__TASK DETAILS__.
Every entry needs to be repeated exactly, with nothing left out.

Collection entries
══════
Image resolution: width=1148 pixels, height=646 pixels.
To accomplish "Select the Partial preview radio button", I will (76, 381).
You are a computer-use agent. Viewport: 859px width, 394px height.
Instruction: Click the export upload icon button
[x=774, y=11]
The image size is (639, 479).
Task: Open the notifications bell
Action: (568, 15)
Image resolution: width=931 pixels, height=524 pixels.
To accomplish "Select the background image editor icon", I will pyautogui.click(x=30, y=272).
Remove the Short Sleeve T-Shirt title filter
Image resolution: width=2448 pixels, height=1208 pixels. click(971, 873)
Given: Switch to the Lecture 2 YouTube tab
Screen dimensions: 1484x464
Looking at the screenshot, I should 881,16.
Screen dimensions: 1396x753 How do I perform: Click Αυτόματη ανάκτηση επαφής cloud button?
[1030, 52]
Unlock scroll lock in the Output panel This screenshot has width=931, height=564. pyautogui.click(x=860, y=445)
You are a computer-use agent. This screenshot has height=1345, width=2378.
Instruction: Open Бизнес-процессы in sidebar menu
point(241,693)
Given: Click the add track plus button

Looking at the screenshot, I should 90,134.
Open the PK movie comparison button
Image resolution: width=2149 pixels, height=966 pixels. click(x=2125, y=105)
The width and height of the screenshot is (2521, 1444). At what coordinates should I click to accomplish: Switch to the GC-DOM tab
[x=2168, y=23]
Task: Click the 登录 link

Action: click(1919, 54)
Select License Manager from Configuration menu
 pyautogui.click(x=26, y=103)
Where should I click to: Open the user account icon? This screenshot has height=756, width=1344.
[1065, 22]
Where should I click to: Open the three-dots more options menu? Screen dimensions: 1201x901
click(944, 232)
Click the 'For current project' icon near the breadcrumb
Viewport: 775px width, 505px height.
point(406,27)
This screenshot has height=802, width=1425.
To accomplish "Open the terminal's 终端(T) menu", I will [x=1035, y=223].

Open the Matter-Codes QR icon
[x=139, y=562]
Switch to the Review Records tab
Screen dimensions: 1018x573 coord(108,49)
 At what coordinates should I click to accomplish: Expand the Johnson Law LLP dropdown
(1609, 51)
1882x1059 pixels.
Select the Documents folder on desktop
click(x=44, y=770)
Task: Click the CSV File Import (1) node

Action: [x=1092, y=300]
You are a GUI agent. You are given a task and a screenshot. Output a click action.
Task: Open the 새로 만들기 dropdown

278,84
══════
__RESPONSE FOR THIS EXERCISE__.
Image resolution: width=1148 pixels, height=646 pixels.
To accomplish "Select the Partial preview radio button", I will (76, 381).
You are a computer-use agent. Viewport: 859px width, 394px height.
Instruction: Click the export upload icon button
[x=774, y=11]
The image size is (639, 479).
Task: Open the notifications bell
Action: (568, 15)
Image resolution: width=931 pixels, height=524 pixels.
To accomplish "Select the background image editor icon", I will pyautogui.click(x=30, y=272).
Remove the Short Sleeve T-Shirt title filter
Image resolution: width=2448 pixels, height=1208 pixels. click(971, 873)
Given: Switch to the Lecture 2 YouTube tab
Screen dimensions: 1484x464
Looking at the screenshot, I should 881,16.
Screen dimensions: 1396x753 How do I perform: Click Αυτόματη ανάκτηση επαφής cloud button?
[1030, 52]
Unlock scroll lock in the Output panel This screenshot has width=931, height=564. pyautogui.click(x=860, y=445)
You are a computer-use agent. This screenshot has height=1345, width=2378.
Instruction: Open Бизнес-процессы in sidebar menu
point(241,693)
Given: Click the add track plus button

Looking at the screenshot, I should 90,134.
Open the PK movie comparison button
Image resolution: width=2149 pixels, height=966 pixels. click(x=2125, y=105)
The width and height of the screenshot is (2521, 1444). At what coordinates should I click to accomplish: Switch to the GC-DOM tab
[x=2168, y=23]
Task: Click the 登录 link

Action: click(1919, 54)
Select License Manager from Configuration menu
 pyautogui.click(x=26, y=103)
Where should I click to: Open the user account icon? This screenshot has height=756, width=1344.
[1065, 22]
Where should I click to: Open the three-dots more options menu? Screen dimensions: 1201x901
click(944, 232)
Click the 'For current project' icon near the breadcrumb
Viewport: 775px width, 505px height.
point(406,27)
This screenshot has height=802, width=1425.
To accomplish "Open the terminal's 终端(T) menu", I will [x=1035, y=223].

Open the Matter-Codes QR icon
[x=139, y=562]
Switch to the Review Records tab
Screen dimensions: 1018x573 coord(108,49)
 At what coordinates should I click to accomplish: Expand the Johnson Law LLP dropdown
(1609, 51)
1882x1059 pixels.
Select the Documents folder on desktop
click(x=44, y=770)
Task: Click the CSV File Import (1) node

Action: [x=1092, y=300]
You are a GUI agent. You are given a task and a screenshot. Output a click action.
Task: Open the 새로 만들기 dropdown

278,84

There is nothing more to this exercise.